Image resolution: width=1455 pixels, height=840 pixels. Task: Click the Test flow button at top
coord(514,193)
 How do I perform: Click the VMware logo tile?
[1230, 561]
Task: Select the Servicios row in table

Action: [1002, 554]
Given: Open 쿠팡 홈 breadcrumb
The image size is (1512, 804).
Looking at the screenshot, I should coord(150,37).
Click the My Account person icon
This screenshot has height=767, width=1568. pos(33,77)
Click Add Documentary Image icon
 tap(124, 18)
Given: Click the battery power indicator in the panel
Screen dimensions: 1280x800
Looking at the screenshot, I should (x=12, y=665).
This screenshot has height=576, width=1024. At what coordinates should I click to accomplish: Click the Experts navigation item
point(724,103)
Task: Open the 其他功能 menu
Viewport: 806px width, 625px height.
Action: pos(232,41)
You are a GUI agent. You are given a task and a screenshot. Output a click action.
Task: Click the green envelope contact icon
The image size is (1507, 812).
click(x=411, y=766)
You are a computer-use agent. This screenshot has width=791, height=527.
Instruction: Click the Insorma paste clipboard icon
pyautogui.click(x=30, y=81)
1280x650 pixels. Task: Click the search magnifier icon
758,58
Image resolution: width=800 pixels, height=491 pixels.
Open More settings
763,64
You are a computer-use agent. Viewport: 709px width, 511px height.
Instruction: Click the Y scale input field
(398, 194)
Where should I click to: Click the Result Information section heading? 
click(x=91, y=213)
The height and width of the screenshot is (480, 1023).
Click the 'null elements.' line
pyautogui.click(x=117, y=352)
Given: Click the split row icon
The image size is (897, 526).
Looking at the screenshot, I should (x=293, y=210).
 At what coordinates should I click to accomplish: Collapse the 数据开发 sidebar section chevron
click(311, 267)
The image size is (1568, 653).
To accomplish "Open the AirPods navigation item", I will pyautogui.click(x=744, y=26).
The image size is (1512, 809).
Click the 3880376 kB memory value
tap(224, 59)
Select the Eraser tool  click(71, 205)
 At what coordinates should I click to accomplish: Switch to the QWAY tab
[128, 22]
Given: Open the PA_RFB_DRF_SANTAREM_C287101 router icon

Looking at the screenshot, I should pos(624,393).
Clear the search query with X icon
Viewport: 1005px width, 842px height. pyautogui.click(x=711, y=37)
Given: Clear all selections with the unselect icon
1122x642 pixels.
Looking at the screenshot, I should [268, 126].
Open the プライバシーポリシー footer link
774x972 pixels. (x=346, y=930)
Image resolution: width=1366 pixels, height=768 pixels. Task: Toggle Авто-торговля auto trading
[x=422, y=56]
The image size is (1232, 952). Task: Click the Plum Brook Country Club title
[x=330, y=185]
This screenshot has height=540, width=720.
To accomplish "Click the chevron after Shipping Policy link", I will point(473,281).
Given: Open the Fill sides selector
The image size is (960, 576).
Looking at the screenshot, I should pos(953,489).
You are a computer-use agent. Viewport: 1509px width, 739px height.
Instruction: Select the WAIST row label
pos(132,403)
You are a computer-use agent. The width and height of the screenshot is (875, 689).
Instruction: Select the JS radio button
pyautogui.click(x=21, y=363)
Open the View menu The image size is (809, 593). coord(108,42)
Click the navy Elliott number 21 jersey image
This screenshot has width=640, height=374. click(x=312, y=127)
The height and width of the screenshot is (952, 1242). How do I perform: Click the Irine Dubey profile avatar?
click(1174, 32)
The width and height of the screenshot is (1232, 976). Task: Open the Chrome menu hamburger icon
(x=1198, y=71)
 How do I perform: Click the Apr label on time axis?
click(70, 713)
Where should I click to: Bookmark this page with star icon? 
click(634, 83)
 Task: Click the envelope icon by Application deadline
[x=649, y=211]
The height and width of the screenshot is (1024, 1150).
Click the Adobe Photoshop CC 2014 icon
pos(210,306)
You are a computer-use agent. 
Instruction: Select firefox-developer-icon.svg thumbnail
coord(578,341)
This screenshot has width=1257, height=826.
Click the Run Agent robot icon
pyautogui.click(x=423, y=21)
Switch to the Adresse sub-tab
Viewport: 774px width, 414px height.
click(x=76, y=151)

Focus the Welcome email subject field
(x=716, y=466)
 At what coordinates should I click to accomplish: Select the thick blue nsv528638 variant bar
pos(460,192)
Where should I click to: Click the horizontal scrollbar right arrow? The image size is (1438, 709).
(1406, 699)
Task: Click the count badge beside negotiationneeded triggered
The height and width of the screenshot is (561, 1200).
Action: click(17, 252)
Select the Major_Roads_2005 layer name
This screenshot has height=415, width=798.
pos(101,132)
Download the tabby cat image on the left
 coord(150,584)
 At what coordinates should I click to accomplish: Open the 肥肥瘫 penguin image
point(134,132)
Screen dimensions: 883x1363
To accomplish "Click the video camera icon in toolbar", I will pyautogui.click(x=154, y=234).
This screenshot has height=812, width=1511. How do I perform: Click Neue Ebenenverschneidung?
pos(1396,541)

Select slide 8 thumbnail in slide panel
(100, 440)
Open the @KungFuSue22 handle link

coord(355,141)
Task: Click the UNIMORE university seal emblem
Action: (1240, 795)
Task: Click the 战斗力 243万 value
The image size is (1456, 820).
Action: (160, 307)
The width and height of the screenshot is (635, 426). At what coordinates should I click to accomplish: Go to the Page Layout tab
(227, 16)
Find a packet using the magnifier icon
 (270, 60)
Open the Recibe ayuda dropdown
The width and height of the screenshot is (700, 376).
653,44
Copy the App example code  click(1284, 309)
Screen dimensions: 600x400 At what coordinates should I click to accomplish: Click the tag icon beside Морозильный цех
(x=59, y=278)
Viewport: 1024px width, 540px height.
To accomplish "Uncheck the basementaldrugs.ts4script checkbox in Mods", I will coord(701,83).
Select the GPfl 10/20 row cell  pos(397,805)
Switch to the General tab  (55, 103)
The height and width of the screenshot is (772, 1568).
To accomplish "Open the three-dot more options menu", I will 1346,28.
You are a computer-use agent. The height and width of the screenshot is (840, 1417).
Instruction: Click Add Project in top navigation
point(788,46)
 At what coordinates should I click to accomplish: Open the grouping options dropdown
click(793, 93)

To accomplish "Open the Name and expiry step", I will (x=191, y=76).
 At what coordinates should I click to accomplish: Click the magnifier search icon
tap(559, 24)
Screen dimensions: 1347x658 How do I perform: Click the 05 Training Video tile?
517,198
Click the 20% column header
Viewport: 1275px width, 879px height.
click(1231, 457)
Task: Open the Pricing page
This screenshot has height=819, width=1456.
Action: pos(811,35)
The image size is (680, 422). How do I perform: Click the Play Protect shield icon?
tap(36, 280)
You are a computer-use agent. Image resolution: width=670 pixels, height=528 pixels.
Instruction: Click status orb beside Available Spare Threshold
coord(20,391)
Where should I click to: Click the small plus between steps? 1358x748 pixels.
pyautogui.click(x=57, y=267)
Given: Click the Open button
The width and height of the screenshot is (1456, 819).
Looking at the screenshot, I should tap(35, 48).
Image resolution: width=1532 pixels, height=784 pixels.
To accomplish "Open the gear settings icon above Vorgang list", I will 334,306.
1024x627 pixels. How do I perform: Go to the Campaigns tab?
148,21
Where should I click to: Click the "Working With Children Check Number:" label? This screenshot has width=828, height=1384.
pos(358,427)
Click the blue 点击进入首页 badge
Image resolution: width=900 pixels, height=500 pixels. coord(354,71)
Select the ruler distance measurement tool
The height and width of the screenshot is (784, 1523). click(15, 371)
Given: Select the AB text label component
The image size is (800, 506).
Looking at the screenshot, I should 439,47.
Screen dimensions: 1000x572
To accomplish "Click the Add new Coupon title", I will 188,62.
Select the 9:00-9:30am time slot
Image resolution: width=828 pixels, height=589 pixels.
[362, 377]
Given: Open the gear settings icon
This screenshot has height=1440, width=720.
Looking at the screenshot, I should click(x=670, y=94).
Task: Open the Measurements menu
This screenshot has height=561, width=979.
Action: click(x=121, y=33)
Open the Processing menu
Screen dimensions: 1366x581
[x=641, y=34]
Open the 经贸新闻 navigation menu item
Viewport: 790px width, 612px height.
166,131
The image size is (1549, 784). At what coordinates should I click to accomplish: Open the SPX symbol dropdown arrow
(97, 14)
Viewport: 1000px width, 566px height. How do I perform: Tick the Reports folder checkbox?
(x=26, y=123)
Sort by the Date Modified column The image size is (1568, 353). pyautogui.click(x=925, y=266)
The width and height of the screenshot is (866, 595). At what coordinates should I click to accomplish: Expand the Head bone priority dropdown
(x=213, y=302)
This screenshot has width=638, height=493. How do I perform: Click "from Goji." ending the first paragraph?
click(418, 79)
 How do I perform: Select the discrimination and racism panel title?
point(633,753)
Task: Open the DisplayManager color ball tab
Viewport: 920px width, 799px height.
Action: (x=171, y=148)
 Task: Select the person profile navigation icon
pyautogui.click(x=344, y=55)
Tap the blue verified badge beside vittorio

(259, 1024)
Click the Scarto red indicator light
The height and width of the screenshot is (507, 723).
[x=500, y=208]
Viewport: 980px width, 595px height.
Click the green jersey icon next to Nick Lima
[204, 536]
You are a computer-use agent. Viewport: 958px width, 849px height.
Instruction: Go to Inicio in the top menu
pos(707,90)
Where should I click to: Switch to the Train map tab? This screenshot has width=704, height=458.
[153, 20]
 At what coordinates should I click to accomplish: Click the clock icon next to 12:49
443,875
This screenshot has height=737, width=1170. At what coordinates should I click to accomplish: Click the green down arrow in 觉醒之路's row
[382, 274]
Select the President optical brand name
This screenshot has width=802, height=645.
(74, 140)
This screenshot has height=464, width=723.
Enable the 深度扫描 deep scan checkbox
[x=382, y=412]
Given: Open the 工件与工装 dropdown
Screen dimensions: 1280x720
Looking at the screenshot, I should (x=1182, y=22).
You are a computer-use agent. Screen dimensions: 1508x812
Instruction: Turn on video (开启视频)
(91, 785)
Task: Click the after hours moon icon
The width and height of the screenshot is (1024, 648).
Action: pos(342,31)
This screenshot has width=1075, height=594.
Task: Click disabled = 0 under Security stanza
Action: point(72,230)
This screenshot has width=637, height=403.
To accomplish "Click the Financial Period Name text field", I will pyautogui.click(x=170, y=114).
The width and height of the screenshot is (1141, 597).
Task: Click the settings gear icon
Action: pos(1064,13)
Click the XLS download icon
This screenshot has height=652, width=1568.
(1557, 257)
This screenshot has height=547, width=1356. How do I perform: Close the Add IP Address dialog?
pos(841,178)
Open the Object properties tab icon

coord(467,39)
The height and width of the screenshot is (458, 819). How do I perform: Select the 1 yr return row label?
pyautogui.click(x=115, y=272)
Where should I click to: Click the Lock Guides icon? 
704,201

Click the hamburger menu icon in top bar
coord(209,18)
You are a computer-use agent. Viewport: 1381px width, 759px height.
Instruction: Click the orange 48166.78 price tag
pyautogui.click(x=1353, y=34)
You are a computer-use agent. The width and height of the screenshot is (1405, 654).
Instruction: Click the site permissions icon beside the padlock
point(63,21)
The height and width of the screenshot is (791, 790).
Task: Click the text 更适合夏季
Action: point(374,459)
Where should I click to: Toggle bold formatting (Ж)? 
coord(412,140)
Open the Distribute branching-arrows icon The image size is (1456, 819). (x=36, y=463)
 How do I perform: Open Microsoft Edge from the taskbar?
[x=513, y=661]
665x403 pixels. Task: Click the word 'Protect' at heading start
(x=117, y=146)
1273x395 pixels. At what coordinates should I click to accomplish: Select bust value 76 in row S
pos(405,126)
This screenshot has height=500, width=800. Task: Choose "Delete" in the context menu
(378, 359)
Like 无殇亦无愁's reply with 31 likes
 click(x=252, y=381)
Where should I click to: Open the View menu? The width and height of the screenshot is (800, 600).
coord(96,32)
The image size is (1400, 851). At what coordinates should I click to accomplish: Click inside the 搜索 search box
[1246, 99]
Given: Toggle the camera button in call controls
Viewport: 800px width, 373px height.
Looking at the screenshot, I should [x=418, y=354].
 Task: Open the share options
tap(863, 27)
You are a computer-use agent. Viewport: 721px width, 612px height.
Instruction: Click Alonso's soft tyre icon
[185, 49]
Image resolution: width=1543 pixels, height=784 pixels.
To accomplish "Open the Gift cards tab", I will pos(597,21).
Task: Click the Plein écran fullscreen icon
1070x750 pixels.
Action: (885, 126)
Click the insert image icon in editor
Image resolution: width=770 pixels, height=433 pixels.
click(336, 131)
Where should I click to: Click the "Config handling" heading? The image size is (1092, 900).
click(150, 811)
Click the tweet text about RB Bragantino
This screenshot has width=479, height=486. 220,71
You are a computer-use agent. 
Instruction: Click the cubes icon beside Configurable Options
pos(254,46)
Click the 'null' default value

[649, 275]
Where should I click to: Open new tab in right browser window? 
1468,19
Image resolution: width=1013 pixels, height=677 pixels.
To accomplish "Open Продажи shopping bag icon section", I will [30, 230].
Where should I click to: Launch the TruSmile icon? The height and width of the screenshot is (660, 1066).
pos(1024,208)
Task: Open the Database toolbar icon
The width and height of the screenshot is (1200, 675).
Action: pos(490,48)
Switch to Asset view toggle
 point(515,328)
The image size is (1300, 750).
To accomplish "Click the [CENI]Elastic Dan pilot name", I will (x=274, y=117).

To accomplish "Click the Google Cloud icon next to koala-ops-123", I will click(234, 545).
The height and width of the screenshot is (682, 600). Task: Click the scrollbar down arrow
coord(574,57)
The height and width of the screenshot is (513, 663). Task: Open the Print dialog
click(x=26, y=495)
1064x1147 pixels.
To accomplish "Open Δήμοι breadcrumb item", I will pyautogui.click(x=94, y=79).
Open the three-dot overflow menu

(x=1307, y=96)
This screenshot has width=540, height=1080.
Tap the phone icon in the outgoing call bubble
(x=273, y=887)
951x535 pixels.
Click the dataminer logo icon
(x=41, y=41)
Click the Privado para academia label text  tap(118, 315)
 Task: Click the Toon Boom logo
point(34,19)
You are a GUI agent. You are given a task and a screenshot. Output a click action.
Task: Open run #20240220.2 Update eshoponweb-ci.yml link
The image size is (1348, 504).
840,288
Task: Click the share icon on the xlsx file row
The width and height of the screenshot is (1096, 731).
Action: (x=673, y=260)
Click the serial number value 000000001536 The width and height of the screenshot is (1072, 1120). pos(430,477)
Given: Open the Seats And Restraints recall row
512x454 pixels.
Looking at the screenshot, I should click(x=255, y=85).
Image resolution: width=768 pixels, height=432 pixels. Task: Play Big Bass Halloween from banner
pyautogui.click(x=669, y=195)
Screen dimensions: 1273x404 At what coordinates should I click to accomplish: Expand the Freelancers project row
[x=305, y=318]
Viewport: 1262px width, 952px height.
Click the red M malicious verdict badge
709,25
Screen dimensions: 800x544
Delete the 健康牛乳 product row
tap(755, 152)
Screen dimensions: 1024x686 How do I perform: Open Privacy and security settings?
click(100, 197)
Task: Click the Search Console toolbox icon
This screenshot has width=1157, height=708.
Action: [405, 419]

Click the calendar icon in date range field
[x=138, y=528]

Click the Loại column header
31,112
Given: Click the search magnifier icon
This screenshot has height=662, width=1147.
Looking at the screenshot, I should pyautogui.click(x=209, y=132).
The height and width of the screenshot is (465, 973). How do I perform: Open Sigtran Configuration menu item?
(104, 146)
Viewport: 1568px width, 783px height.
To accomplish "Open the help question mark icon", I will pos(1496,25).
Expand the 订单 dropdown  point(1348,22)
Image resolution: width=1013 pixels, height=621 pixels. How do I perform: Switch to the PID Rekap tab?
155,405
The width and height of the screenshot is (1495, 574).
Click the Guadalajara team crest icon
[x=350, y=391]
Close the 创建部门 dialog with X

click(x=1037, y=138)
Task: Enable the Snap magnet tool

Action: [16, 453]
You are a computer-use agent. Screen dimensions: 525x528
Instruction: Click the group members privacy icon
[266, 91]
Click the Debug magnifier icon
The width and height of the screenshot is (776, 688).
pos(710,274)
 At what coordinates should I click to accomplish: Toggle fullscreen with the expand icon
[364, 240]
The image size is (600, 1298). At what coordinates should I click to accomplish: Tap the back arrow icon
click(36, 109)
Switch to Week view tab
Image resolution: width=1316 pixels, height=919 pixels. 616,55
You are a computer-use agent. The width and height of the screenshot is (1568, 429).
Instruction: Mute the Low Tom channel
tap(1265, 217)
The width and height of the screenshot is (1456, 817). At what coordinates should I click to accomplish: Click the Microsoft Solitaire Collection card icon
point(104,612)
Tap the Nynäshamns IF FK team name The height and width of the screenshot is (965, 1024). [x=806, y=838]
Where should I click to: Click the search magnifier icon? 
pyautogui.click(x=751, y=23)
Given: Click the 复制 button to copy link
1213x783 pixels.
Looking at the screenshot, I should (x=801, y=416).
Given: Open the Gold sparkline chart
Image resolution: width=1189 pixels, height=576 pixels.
• • • •
Write out everything from the line containing "Open the View menu The" down to the line containing "(x=716, y=466)", both included, reproducing each line exactly.

Open the View menu The image size is (809, 593). coord(108,42)
Click the navy Elliott number 21 jersey image
This screenshot has width=640, height=374. click(x=312, y=127)
The height and width of the screenshot is (952, 1242). How do I perform: Click the Irine Dubey profile avatar?
click(1174, 32)
The width and height of the screenshot is (1232, 976). Task: Open the Chrome menu hamburger icon
(x=1198, y=71)
 How do I perform: Click the Apr label on time axis?
click(70, 713)
Where should I click to: Bookmark this page with star icon? 
click(634, 83)
 Task: Click the envelope icon by Application deadline
[x=649, y=211]
The height and width of the screenshot is (1024, 1150).
Click the Adobe Photoshop CC 2014 icon
pos(210,306)
You are a computer-use agent. 
Instruction: Select firefox-developer-icon.svg thumbnail
coord(578,341)
This screenshot has width=1257, height=826.
Click the Run Agent robot icon
pyautogui.click(x=423, y=21)
Switch to the Adresse sub-tab
Viewport: 774px width, 414px height.
click(x=76, y=151)

Focus the Welcome email subject field
(x=716, y=466)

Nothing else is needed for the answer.